With the increasing complexity of models and tasks to which databases are being applied in recent years, research in database theory and applications has moved away from the simple, flat-relational data-model and towards data-models and paradigms, such as semantic or object oriented databases, which support more complex data-structures.
The purpose of this work is to study databases involving complex, potentially recursive data-structures and how such databases can be queried and manipulated. A major insight can be gained by considering the analogy between the relationship between values and types in programming languages and that between instances and schemas in databases. Though the precise interpretations of these terms vary widely, broadly speaking a type describes a collection of values with similar structure, while a schema describes a set of admissible instances for a database. However a schema will normally describe a number of constraints on database instances which go beyond the type of the instance (considered as an unusually complex data value). The constraints expressable are dependent on the particular data-model and DBMS being consiidered, but perhaps the most fundamental of these constraints, common to any database system, is that a schema describes a number of finite sets, representing the data stored in the database, and the relationships between these sets. For example a relational database schema will describe a number of relations (finite sets of tuples), while an object-oriented schema would describe a number of classes (finite sets of objects).

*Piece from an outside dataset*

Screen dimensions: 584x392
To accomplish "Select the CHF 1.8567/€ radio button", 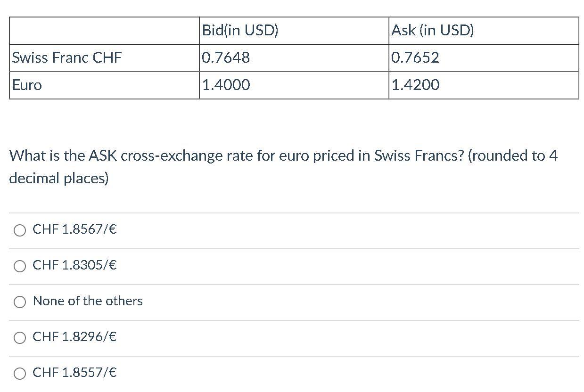I will click(20, 230).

The basic premise of this work is that, when working with a database, all values originate from one of these finite _extents_, and that even recursive data-values will have finite representations in terms of the elements of these extents. This knowledge provides us with the ability to implement efficient transformations between databases, and to evaluate recursive function definitions on databases which would not be decidable in a more general programming environment.
The type system we develop is basically the same as that of [Abiteboul/Kannelakis], and includes type constructors for records, varients and sets, as well as "Classes" which are associated with finite extents. A schema then associates a type with each class in some distinguished finite set of classes, this being the type of objects in that class.

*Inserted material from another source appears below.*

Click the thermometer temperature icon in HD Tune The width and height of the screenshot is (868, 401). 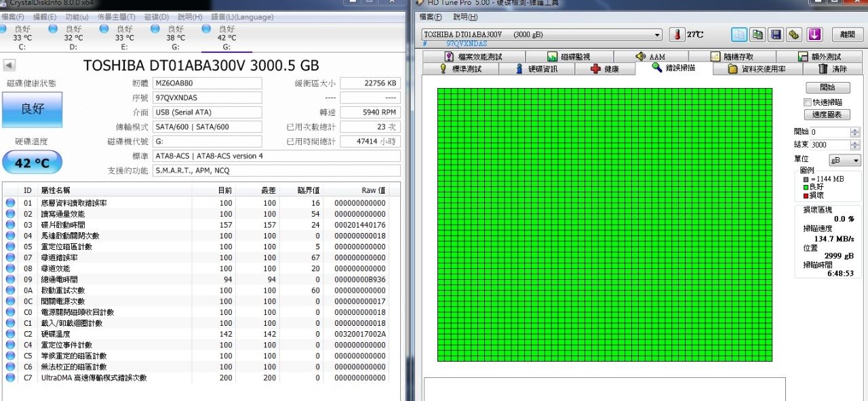(677, 35)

As with [Abiteboul/Kannelakis] we consider both a "value-based" model, in which data-values are regular trees, and an object-identity based model, and examine the correspondences between them. However we do this from the perspective of observational distinguishability of instances in the presence of various predicates on values of class type.
We also look at the idea of keys as a means of distinguishing or refering to objects in a database. I believe that these are extremely important for the purpose of practical programming and querying with databases involving such complex data-structures, and also for languages allowing the creation of new object identities.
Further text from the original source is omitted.